While it is true that Cukor was often drawn to stories about show people, his films also suggest that everyone leads a double life that moves between illusion and reality, and that everyone must seek to sort out fantasy from fact if they are to cope realistically with their problems—something Cukor's characters frequently fail to do. Les Girls is the most explicit of all Cukor's films in treating this theme. Here the same events are told from four different points of view at a libel trial, each version differing markedly from the others.
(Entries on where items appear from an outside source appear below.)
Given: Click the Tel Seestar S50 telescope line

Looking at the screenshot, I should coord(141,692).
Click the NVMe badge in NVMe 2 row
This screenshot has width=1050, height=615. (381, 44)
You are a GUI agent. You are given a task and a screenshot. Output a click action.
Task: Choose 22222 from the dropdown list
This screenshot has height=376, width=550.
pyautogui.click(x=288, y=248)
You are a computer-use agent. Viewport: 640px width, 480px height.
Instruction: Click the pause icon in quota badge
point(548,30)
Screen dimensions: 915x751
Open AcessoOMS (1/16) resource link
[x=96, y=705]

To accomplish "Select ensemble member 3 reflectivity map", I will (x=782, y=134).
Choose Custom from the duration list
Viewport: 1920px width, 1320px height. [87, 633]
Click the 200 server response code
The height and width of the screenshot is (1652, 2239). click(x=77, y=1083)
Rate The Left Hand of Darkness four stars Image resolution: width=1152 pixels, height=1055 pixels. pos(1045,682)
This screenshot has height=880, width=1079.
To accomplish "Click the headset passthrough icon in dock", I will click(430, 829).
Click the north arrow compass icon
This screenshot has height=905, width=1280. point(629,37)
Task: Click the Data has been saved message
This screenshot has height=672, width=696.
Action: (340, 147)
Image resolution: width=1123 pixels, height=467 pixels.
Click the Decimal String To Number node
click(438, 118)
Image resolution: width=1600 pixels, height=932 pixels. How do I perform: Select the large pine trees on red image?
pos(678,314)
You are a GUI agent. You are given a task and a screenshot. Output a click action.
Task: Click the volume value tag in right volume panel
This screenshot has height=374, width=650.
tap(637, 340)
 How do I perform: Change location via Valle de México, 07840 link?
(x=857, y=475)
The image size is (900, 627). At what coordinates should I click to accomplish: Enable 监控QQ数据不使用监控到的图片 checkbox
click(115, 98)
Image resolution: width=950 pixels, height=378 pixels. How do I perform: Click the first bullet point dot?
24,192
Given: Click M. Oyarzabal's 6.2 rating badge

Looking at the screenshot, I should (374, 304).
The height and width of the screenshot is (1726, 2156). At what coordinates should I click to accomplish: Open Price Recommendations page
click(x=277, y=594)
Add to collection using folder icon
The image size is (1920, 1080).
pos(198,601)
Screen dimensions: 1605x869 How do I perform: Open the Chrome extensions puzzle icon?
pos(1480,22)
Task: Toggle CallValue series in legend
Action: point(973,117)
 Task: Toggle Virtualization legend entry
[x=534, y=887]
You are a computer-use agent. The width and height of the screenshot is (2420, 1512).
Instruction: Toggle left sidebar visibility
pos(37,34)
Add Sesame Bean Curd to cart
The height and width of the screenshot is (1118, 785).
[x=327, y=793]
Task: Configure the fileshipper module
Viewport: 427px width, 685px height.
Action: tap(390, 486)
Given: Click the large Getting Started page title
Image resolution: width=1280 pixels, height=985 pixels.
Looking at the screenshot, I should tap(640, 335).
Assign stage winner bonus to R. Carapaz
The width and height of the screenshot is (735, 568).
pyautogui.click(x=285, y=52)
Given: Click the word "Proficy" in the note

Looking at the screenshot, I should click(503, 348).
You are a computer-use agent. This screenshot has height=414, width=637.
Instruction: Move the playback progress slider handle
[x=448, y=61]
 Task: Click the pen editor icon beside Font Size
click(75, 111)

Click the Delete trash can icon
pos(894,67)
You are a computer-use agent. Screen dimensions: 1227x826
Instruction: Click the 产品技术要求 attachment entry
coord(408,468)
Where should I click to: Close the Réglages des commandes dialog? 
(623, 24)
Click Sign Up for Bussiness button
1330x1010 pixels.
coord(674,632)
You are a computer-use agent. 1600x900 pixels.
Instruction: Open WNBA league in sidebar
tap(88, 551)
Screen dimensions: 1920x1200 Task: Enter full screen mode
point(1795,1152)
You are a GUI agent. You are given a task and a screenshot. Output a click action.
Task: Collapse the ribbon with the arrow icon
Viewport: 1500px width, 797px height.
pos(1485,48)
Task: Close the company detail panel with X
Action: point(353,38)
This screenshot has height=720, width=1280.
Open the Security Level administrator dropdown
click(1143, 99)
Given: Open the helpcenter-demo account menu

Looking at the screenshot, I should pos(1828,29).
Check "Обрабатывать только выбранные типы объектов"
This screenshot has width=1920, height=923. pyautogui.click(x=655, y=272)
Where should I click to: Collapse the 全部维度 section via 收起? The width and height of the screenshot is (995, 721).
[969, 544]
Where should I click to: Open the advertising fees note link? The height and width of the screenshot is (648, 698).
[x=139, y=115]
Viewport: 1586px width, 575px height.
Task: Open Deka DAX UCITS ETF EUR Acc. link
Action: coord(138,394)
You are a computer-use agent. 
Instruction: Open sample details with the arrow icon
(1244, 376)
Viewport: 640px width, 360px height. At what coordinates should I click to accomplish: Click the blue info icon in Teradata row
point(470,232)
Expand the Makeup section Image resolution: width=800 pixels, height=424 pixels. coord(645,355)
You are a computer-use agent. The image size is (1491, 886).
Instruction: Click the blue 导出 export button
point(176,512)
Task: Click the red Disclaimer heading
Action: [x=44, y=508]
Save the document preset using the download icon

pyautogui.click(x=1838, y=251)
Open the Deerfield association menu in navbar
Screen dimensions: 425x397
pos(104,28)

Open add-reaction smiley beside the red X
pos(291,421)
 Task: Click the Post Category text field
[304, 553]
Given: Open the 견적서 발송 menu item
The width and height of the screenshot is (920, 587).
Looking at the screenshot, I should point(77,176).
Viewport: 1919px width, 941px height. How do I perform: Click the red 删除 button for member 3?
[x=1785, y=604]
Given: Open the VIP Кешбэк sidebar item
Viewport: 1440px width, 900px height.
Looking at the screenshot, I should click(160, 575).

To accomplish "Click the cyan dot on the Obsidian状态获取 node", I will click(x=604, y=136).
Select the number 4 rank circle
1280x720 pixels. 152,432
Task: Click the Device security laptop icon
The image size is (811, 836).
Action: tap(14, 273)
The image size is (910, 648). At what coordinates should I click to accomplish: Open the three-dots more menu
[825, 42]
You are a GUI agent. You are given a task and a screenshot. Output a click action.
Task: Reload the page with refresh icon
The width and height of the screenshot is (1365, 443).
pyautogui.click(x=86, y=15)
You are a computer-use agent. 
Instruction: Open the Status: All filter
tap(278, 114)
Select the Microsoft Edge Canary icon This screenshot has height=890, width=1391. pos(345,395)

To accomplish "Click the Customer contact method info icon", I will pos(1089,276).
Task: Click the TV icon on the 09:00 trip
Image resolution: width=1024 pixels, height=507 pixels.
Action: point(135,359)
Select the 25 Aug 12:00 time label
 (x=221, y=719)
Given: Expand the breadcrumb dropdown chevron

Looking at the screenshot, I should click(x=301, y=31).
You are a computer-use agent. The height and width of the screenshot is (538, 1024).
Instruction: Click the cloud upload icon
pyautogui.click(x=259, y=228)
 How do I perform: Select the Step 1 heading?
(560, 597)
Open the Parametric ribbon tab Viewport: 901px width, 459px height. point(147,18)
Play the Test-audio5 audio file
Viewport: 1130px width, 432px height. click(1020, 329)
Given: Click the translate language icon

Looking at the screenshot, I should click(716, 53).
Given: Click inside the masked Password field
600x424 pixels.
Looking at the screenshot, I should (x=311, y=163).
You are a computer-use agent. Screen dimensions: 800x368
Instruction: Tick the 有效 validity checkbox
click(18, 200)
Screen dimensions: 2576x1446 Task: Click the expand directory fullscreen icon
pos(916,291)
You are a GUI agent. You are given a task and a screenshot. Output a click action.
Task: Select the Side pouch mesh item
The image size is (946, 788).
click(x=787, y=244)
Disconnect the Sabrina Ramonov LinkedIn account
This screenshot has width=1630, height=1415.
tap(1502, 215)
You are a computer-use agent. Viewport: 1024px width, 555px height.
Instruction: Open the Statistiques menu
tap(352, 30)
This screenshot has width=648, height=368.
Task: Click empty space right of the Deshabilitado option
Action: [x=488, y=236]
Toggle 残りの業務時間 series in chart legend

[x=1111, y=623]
Because Cukor allows each narrator "equal time," he is sympathetic to the way each of them has subconsciously revised their common experiences in a manner that enables him or her to live with the past in the present. As Sarris remarks, Cukor does not imply that people necessarily are liars, but rather that they tell the truth in their own fashion.
Though Cukor must have harbored some degree of affection and sympathy for the world of romantic illusion—for there is always a hint of regret in his films when actuality inevitably asserts itself in the life of one of his dreamers—his movies nonetheless remain firmly rooted in, and committed to, the workaday world of reality.
Directing his last film, Rich and Famous , merited Cukor the distinction of being one of the oldest filmmakers ever to direct a major motion picture. His work on that film likewise marked him as a man who had enjoyed the longest continuous career of any director in film or television. Some of the satisfaction which he derived from his long career was grounded in the fact that few directors have commanded such a large portion of the mass audience. "His movies," Richard Schickel has noted, "can be appreciated—no, liked—at one level or another by just about everyone."
For his part, Cukor once reflected that "I look upon every picture that I make as the first one I've ever done—and the last. I love each film I have directed, and I try to make each one as good as I possibly can. Mind you, making movies is no bed of roses. Every day isn't Christmas. It's been a hard life, but also a joyous one."